• [Data for review]
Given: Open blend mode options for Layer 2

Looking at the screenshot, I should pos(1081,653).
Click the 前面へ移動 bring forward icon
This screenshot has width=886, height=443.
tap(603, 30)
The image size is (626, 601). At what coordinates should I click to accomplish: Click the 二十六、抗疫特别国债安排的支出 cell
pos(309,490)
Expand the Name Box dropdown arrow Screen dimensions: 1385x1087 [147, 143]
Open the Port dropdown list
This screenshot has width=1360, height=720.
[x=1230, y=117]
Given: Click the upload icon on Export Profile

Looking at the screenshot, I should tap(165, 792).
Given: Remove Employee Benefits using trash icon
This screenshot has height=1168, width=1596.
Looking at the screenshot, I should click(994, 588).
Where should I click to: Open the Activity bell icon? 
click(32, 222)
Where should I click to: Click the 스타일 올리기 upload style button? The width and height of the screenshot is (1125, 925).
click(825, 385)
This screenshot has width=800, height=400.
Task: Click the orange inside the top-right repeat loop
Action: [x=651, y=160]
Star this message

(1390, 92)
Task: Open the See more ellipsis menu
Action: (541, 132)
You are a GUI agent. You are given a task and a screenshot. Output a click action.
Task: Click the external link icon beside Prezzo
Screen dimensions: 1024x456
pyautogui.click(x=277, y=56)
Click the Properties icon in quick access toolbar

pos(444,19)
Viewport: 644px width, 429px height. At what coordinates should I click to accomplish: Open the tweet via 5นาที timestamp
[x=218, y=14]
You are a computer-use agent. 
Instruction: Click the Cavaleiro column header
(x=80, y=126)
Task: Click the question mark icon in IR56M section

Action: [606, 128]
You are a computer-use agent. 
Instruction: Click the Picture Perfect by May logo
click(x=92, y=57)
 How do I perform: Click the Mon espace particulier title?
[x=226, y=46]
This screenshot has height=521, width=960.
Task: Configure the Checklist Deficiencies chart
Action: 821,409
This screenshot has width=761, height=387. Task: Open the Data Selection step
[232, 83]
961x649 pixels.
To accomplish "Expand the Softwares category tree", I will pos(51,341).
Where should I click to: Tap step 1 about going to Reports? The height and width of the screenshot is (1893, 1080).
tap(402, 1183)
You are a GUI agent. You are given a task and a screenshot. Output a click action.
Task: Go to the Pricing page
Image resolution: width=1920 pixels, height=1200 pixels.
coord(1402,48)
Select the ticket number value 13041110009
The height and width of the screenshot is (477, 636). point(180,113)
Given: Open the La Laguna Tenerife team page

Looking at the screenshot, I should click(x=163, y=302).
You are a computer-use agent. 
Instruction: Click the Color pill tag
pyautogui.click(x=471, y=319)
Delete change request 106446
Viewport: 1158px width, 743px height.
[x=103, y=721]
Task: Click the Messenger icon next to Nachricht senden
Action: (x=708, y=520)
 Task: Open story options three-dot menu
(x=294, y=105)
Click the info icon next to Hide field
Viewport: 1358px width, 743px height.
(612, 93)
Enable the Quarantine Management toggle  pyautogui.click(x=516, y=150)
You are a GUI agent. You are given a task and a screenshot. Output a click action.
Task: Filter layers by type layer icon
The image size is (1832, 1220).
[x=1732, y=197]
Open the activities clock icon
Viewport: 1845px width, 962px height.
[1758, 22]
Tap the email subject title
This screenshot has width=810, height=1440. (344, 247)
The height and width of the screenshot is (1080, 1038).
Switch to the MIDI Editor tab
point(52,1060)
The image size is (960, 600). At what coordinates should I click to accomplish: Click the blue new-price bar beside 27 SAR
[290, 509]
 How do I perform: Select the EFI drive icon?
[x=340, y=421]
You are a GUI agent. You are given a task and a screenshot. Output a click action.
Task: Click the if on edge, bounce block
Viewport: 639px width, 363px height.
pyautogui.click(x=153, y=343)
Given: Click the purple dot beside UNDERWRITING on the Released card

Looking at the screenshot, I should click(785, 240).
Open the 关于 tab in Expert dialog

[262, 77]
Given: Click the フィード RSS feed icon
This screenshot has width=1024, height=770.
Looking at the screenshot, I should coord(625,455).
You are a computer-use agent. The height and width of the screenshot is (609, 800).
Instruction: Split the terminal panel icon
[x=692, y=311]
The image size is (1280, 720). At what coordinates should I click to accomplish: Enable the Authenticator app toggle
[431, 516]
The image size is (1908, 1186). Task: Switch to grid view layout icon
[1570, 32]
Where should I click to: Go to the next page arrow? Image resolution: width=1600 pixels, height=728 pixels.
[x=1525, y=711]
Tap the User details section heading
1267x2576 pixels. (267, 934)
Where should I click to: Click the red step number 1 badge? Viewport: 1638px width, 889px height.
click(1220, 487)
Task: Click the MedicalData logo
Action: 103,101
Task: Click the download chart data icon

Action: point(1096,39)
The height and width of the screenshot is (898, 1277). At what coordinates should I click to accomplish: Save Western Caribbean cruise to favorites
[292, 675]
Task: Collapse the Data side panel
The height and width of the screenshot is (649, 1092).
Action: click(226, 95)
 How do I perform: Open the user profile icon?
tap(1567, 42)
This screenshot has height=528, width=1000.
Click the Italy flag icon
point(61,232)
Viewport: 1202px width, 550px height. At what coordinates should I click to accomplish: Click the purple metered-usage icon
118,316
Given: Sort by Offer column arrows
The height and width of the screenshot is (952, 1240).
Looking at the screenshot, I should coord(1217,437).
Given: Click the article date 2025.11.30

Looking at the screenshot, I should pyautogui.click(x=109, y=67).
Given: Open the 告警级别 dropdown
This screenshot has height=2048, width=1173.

• [Problem] Each entry above must be set down again without alteration.

• [Result for this task]
Given: Open blend mode options for Layer 2

Looking at the screenshot, I should pos(1081,653).
Click the 前面へ移動 bring forward icon
This screenshot has width=886, height=443.
tap(603, 30)
The image size is (626, 601). At what coordinates should I click to accomplish: Click the 二十六、抗疫特别国债安排的支出 cell
pos(309,490)
Expand the Name Box dropdown arrow Screen dimensions: 1385x1087 [147, 143]
Open the Port dropdown list
This screenshot has width=1360, height=720.
[x=1230, y=117]
Given: Click the upload icon on Export Profile

Looking at the screenshot, I should tap(165, 792).
Given: Remove Employee Benefits using trash icon
This screenshot has height=1168, width=1596.
Looking at the screenshot, I should click(994, 588).
Where should I click to: Open the Activity bell icon? 
click(32, 222)
Where should I click to: Click the 스타일 올리기 upload style button? The width and height of the screenshot is (1125, 925).
click(825, 385)
This screenshot has width=800, height=400.
Task: Click the orange inside the top-right repeat loop
Action: [x=651, y=160]
Star this message

(1390, 92)
Task: Open the See more ellipsis menu
Action: (541, 132)
You are a GUI agent. You are given a task and a screenshot. Output a click action.
Task: Click the external link icon beside Prezzo
Screen dimensions: 1024x456
pyautogui.click(x=277, y=56)
Click the Properties icon in quick access toolbar

pos(444,19)
Viewport: 644px width, 429px height. At what coordinates should I click to accomplish: Open the tweet via 5นาที timestamp
[x=218, y=14]
You are a computer-use agent. 
Instruction: Click the Cavaleiro column header
(x=80, y=126)
Task: Click the question mark icon in IR56M section

Action: [606, 128]
You are a computer-use agent. 
Instruction: Click the Picture Perfect by May logo
click(x=92, y=57)
 How do I perform: Click the Mon espace particulier title?
[x=226, y=46]
This screenshot has height=521, width=960.
Task: Configure the Checklist Deficiencies chart
Action: 821,409
This screenshot has width=761, height=387. Task: Open the Data Selection step
[232, 83]
961x649 pixels.
To accomplish "Expand the Softwares category tree", I will pos(51,341).
Where should I click to: Tap step 1 about going to Reports? The height and width of the screenshot is (1893, 1080).
tap(402, 1183)
You are a GUI agent. You are given a task and a screenshot. Output a click action.
Task: Go to the Pricing page
Image resolution: width=1920 pixels, height=1200 pixels.
coord(1402,48)
Select the ticket number value 13041110009
The height and width of the screenshot is (477, 636). point(180,113)
Given: Open the La Laguna Tenerife team page

Looking at the screenshot, I should click(x=163, y=302).
You are a computer-use agent. 
Instruction: Click the Color pill tag
pyautogui.click(x=471, y=319)
Delete change request 106446
Viewport: 1158px width, 743px height.
[x=103, y=721]
Task: Click the Messenger icon next to Nachricht senden
Action: (x=708, y=520)
 Task: Open story options three-dot menu
(x=294, y=105)
Click the info icon next to Hide field
Viewport: 1358px width, 743px height.
(612, 93)
Enable the Quarantine Management toggle  pyautogui.click(x=516, y=150)
You are a GUI agent. You are given a task and a screenshot. Output a click action.
Task: Filter layers by type layer icon
The image size is (1832, 1220).
[x=1732, y=197]
Open the activities clock icon
Viewport: 1845px width, 962px height.
[1758, 22]
Tap the email subject title
This screenshot has width=810, height=1440. (344, 247)
The height and width of the screenshot is (1080, 1038).
Switch to the MIDI Editor tab
point(52,1060)
The image size is (960, 600). At what coordinates should I click to accomplish: Click the blue new-price bar beside 27 SAR
[290, 509]
 How do I perform: Select the EFI drive icon?
[x=340, y=421]
You are a GUI agent. You are given a task and a screenshot. Output a click action.
Task: Click the if on edge, bounce block
Viewport: 639px width, 363px height.
pyautogui.click(x=153, y=343)
Given: Click the purple dot beside UNDERWRITING on the Released card

Looking at the screenshot, I should click(785, 240).
Open the 关于 tab in Expert dialog

[262, 77]
Given: Click the フィード RSS feed icon
This screenshot has width=1024, height=770.
Looking at the screenshot, I should coord(625,455).
You are a computer-use agent. The height and width of the screenshot is (609, 800).
Instruction: Split the terminal panel icon
[x=692, y=311]
The image size is (1280, 720). At what coordinates should I click to accomplish: Enable the Authenticator app toggle
[431, 516]
The image size is (1908, 1186). Task: Switch to grid view layout icon
[1570, 32]
Where should I click to: Go to the next page arrow? Image resolution: width=1600 pixels, height=728 pixels.
[x=1525, y=711]
Tap the User details section heading
1267x2576 pixels. (267, 934)
Where should I click to: Click the red step number 1 badge? Viewport: 1638px width, 889px height.
click(1220, 487)
Task: Click the MedicalData logo
Action: 103,101
Task: Click the download chart data icon

Action: point(1096,39)
The height and width of the screenshot is (898, 1277). At what coordinates should I click to accomplish: Save Western Caribbean cruise to favorites
[292, 675]
Task: Collapse the Data side panel
The height and width of the screenshot is (649, 1092).
Action: click(226, 95)
 How do I perform: Open the user profile icon?
tap(1567, 42)
This screenshot has height=528, width=1000.
Click the Italy flag icon
point(61,232)
Viewport: 1202px width, 550px height. At what coordinates should I click to accomplish: Click the purple metered-usage icon
118,316
Given: Sort by Offer column arrows
The height and width of the screenshot is (952, 1240).
Looking at the screenshot, I should coord(1217,437).
Given: Click the article date 2025.11.30

Looking at the screenshot, I should pyautogui.click(x=109, y=67).
Given: Open the 告警级别 dropdown
This screenshot has height=2048, width=1173.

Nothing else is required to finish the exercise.